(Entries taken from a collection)

= = = =

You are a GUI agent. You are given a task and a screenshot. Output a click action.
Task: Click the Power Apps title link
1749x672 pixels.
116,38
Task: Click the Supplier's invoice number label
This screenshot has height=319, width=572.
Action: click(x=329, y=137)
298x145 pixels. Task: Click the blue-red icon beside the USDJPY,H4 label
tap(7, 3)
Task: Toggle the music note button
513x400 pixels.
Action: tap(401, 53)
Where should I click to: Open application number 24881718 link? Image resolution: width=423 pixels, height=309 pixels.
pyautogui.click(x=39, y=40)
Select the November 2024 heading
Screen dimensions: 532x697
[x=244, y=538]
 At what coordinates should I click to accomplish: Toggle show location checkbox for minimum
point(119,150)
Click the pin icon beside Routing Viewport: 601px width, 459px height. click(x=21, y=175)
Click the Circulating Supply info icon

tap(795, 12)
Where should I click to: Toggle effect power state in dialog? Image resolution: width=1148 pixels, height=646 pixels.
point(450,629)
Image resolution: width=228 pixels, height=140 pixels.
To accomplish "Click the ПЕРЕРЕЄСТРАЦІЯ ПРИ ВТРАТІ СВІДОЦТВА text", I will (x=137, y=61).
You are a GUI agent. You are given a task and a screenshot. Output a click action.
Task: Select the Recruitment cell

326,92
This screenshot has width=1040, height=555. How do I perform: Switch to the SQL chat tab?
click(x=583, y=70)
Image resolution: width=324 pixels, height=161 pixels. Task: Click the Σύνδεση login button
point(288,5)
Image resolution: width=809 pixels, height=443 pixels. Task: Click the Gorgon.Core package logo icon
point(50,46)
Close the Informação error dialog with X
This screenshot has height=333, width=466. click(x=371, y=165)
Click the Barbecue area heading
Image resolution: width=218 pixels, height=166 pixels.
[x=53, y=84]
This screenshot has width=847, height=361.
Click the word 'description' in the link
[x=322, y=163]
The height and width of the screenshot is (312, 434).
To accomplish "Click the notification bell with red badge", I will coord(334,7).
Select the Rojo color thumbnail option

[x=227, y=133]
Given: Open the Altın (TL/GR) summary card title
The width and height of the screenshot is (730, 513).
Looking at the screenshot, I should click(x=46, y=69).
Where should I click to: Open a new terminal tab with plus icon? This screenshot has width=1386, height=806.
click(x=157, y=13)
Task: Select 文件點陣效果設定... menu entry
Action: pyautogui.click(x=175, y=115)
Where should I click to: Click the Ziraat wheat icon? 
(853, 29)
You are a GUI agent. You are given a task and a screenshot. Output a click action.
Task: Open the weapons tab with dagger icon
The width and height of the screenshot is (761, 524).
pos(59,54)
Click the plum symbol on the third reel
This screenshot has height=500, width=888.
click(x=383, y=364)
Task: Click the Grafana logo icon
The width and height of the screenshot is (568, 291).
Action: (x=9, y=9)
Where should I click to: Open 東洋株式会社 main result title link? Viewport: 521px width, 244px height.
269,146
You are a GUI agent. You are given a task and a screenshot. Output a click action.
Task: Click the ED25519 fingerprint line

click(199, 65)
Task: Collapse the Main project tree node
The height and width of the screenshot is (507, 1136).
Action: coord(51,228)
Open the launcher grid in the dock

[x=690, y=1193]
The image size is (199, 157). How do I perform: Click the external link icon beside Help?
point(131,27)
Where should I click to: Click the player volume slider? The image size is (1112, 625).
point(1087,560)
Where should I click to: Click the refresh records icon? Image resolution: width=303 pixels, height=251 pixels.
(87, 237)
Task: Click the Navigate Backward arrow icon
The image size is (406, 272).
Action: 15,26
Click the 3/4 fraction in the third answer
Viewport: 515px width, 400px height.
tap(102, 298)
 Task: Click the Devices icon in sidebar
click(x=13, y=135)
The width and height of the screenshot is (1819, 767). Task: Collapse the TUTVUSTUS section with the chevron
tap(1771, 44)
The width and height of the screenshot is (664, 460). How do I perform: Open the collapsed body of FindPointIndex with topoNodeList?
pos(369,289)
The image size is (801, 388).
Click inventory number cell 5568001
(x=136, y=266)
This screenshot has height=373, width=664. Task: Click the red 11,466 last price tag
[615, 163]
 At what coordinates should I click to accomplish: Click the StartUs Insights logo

= = = =

### [Prompt]
Write out exactly the lines that fall from the line with "Where should I click to: Open a new" to the line with "Task: Collapse the Main project tree node" in the records above, keeping both ends.

### [Completed task]
Where should I click to: Open a new terminal tab with plus icon? This screenshot has width=1386, height=806.
click(x=157, y=13)
Task: Select 文件點陣效果設定... menu entry
Action: pyautogui.click(x=175, y=115)
Where should I click to: Click the Ziraat wheat icon? 
(853, 29)
You are a GUI agent. You are given a task and a screenshot. Output a click action.
Task: Open the weapons tab with dagger icon
The width and height of the screenshot is (761, 524).
pos(59,54)
Click the plum symbol on the third reel
This screenshot has height=500, width=888.
click(x=383, y=364)
Task: Click the Grafana logo icon
The width and height of the screenshot is (568, 291).
Action: (x=9, y=9)
Where should I click to: Open 東洋株式会社 main result title link? Viewport: 521px width, 244px height.
269,146
You are a GUI agent. You are given a task and a screenshot. Output a click action.
Task: Click the ED25519 fingerprint line

click(199, 65)
Task: Collapse the Main project tree node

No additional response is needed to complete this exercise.